You can’t query a subset of a CSV file without putting it into another system, he notes in a blog post.
“Because there are so many errors, you see a proliferation of different formats, different versions of the same dataset that are only slightly different. If you want to use this public data, it’s really hard to know which one is the correct one. Why did this change? Who changed it? When did they change it?
“We looked at this problem and saw it’s really similar to what software engineers have, and we thought Git was just a really elegant way to look at this problem. We thought the same ideas for solving source code could be used for data,” he said.
Understanding what’s changed
Attic Labs just landed $8.1M in a Series A funding round, led by Greylock Partners to address the problem.
Noms won’t replace the monolithic MySQL, Mongo or other databases that enterprises use, but will make it easier to write the software to consume and understand the data and how it’s changed.
“It will be more efficient, so you don’t have to download the data over and over again,” he said.
“It has atomic commits, you can program APIs, so you can use it as an application database. We don’t have a sophisticated query language right now, but the design supports a query language and if you have one, you can explore the data in a structured way,” he said.
“You can see history. When you make a commit to Noms, you’re not overriding data, you’re adding data. You end up with all the changes over time that have happened to your database. You can compute detailed differences and understand how the data has changed. You can compute summaries of differences if the data set is really big. And just like Git, you can synchronize efficiently, so you can move the data from one instance of the database to another. Any instance of the database can work disconnected from another, build their own history of changes, then they can come together and merge those changes.”
Noms builds on the basic properties of structured databases, such as efficient queries, updates, and range scans, and concepts from Git to create a decentralized database based on concepts such as:
- Any peer’s state is as valid as any other.
- All commits of the database are retained and available at any time.
- Any peer is free to move forward independently of communication from any other—while retaining the ability to reconcile changes at some point in the future.
Noms models data as a directed acyclic graph of nodes or more specifically, a single large Merkle DAG. Noms builds on the ideas of previous systems to reconcile differences, synchronize state, and build indexes over large-scale, structured data.
Noms is a typed system that will “chunk” gigantic blobs, sets, lists, and maps into workable size parts for storage, searching and updating.
“A critical invariant of Noms is that the same value will be represented by the same graph, having the same chunk boundaries, regardless of what past sequence of logical mutations resulted in the value.
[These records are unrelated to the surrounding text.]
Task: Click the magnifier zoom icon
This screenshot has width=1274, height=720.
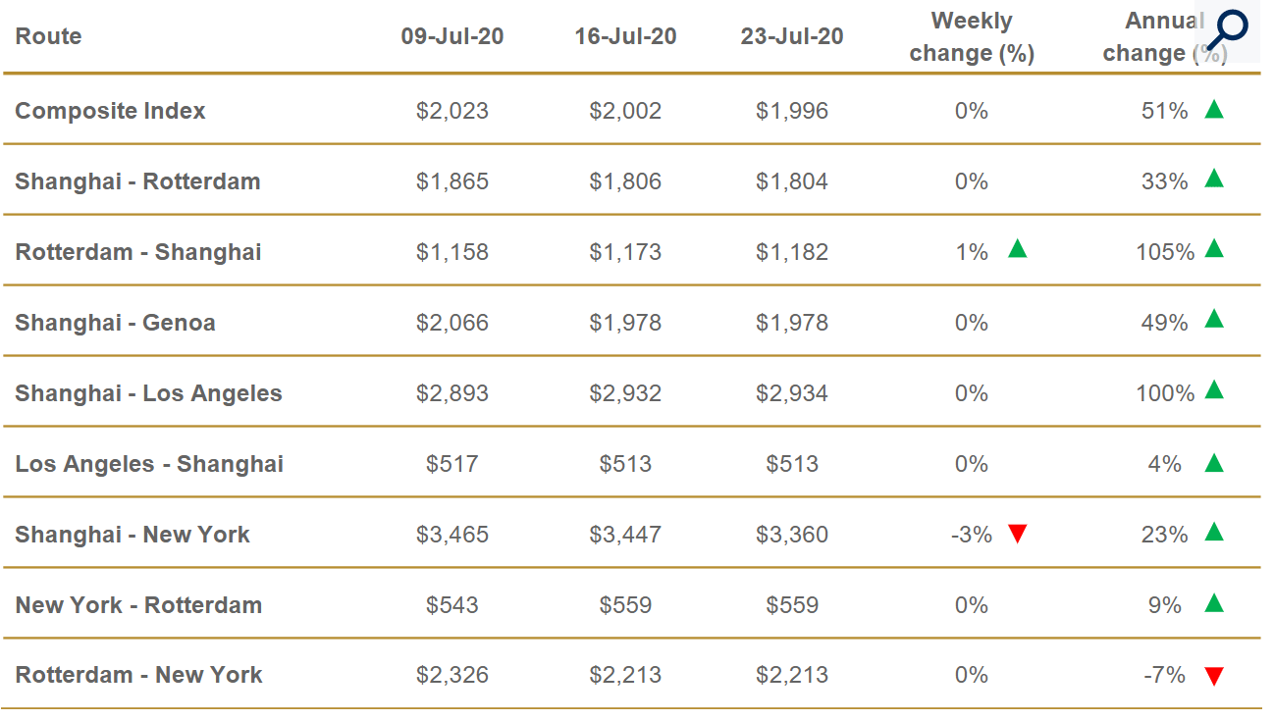Action: [x=1227, y=29]
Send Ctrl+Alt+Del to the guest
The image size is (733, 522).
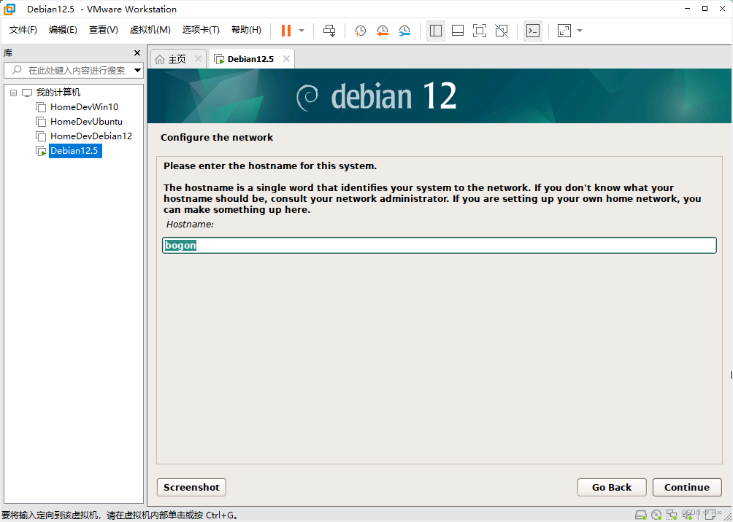tap(329, 31)
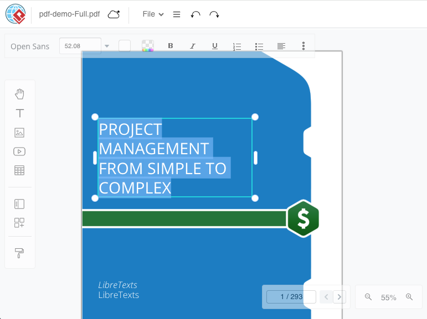Select the Hand pan tool
The width and height of the screenshot is (427, 319).
click(x=19, y=94)
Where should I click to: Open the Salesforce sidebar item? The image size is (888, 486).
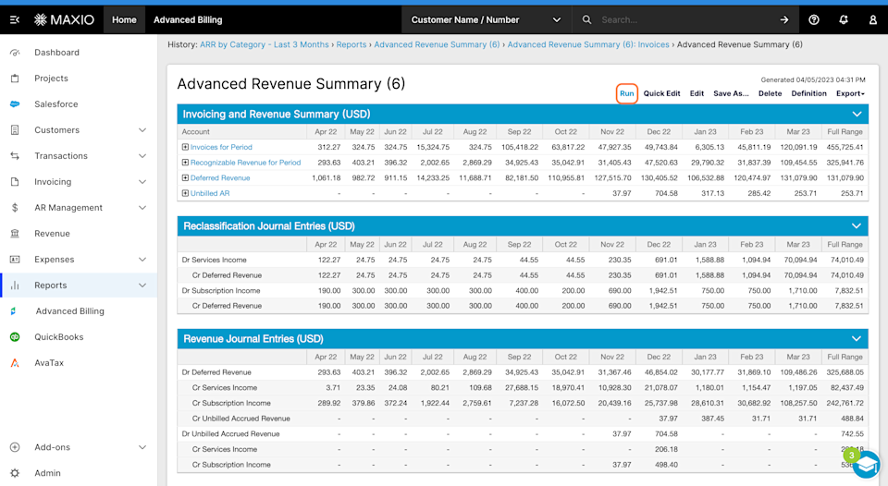pos(56,104)
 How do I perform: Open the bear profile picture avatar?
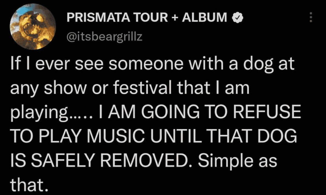click(33, 27)
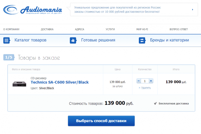Click the catalog grid icon
201x134 pixels.
point(6,40)
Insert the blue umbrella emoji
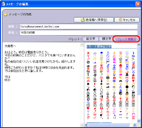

This is the essence of content-addressing and it is what makes deduplication, efficient sync, indexing, and other features of Noms possible,” according to a tech overview.
Rather than using B-Trees, it introduces what it calls “Prolly Trees” where the number of values stored in each node is determined by a probabilistic average rather than an enforced upper and lower bound, and the set of values in each node is determined by the output of a rolling hash function over the values.
Prolly Trees are sorted, either by type or by hash, making efficient indexes. Ordered search trees also make it possible to implement set operations like union and intersect efficiently on them. The team plans to build out these capabilities into a general query system.
While also setting out use cases for versioning and collaboration, Boodman described synchronization this way:
“The way it’s done now, you publish a static hunk of CSC files or JSON files. It’s extremely laborious for developers to consume this data. They have to write a parser, the data is untyped — it doesn’t say it’s a date or a stream or whatever — you just have to know from some external communication what the data’s supposed to be. So you do all this work to parse the data and import it into your system, all for one snapshot [of a point in time] of your data,” Boodman said.
“But, usually, it’s changing. Then you have to download all the data again. You have to look at it and say, ‘OK, what’s changed?’,” Boodman continued. “Developers spend a lot of time complaining about writing this kind of code, and nobody on their team wants to do it. So the source code gets really far out of date because they keep delaying the inevitable cost of having to re-import the data.”
There are two ways Noms can deal with this: Users can get that snapshot into Noms on the first week, then the next snapshot for the second week. Noms will just tell you the difference between them, no matter how big they are or how complicated they are.
“If the upstream producer of the data is using Noms, too, they can publish their data in Noms format,” Boodman said. “Then when the downstream consumer only has to do one commit: Noms pull. It pulls the latest revision of the data. It only pulls the changes. What changed? When did it change? It’s a very detailed report, so you can take those differences and apply them.”